Seit etwa 1530 soll die Brauerei Kneitinger - gegründet in der Regensburger Kreuzgasse - bestehen, seitdem wird hier Bier gebraut. Am Montag erlebte der Betrieb in seiner langen Historie ein spektakuläres Novum: Die Stiftungsbrauerei stand still. Nicht aufgrund technischer Probleme, sondern weil die Belegschaft streikte - zum ersten Mal in der Geschichte des mittelständischen Braubetriebs. Ursache ist ein seit Monaten schwelender Streit über Gehälter, der jetzt in dem Stillstand mündet.

Bereits seit Februar laufen die Verhandlungen um einen neuen Haustarif, drei Verhandlungsrunden hat es bislang gegeben.
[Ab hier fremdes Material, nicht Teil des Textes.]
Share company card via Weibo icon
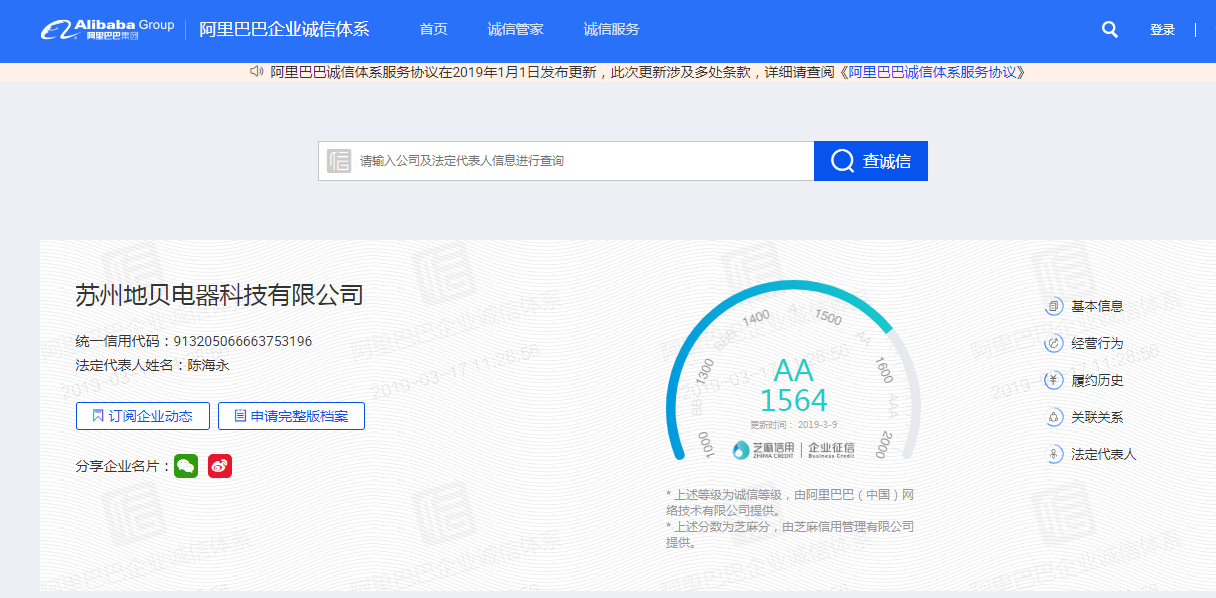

Jetzt war bei den Beschäftigten offenbar die - oder genauer gesagt das - Maß voll. Nach gescheiterten Gesprächen hatte die Gewerkschaft "Nahrung-Genuss-Gaststätten" für Montag zum ersten Warnstreik der fast 500-jährigen Brauereigeschichte aufgerufen. Gefolgt ist diesem Ruf nach Informationen des Portals "regensburg-digital" die gesamte Belegschaft, nämlich 19 Beschäftigte von Brauerei und Logistik.

Der Betrieb ist vor Jahren aus dem Flächentarifvertrag der bayerischen Mittelstandsbrauereien ausgestiegen. Der Haustarif liegt laut dem Bericht um 182,50 Euro pro Monat unter der Tarifmarke. Das Angebot: eine Erhöhung um 5 Prozent für 2023 und um weitere 4 Prozent ab 2024, plus Inflationsausgleichsprämie von 3.000 Euro. Die Gewerkschaft fordert dagegen 6 Prozent mehr bei der ersten Stufe. Im Klartext: es geht um ein Prozent mehr Gehalt. Als "puren Populismus" beschreibt der überraschte Geschäftsführer Martin Sperger den Streik laut Medienberichten.

Gegenüber dem Lokalsender "TVA" erklärte Sperger, er verstehe das Anliegen der Angestellten, habe aber auch eine Brauerei zu führen, die sich aktuell "am Anschlag" befände. Am 20. Juni sind wieder Verhandlungsgespräche angesetzt. Sollte dann keine Einigung stattfinden, könnten weitere Streiktage drohen. Das letzte Wort hat allerdings nicht der Geschäftsführer, sondern der vierköpfige Stiftungsrat der Sophie-Kneitinger-Stiftung, in deren Besitz sich Brauerei seit 1991 befindet.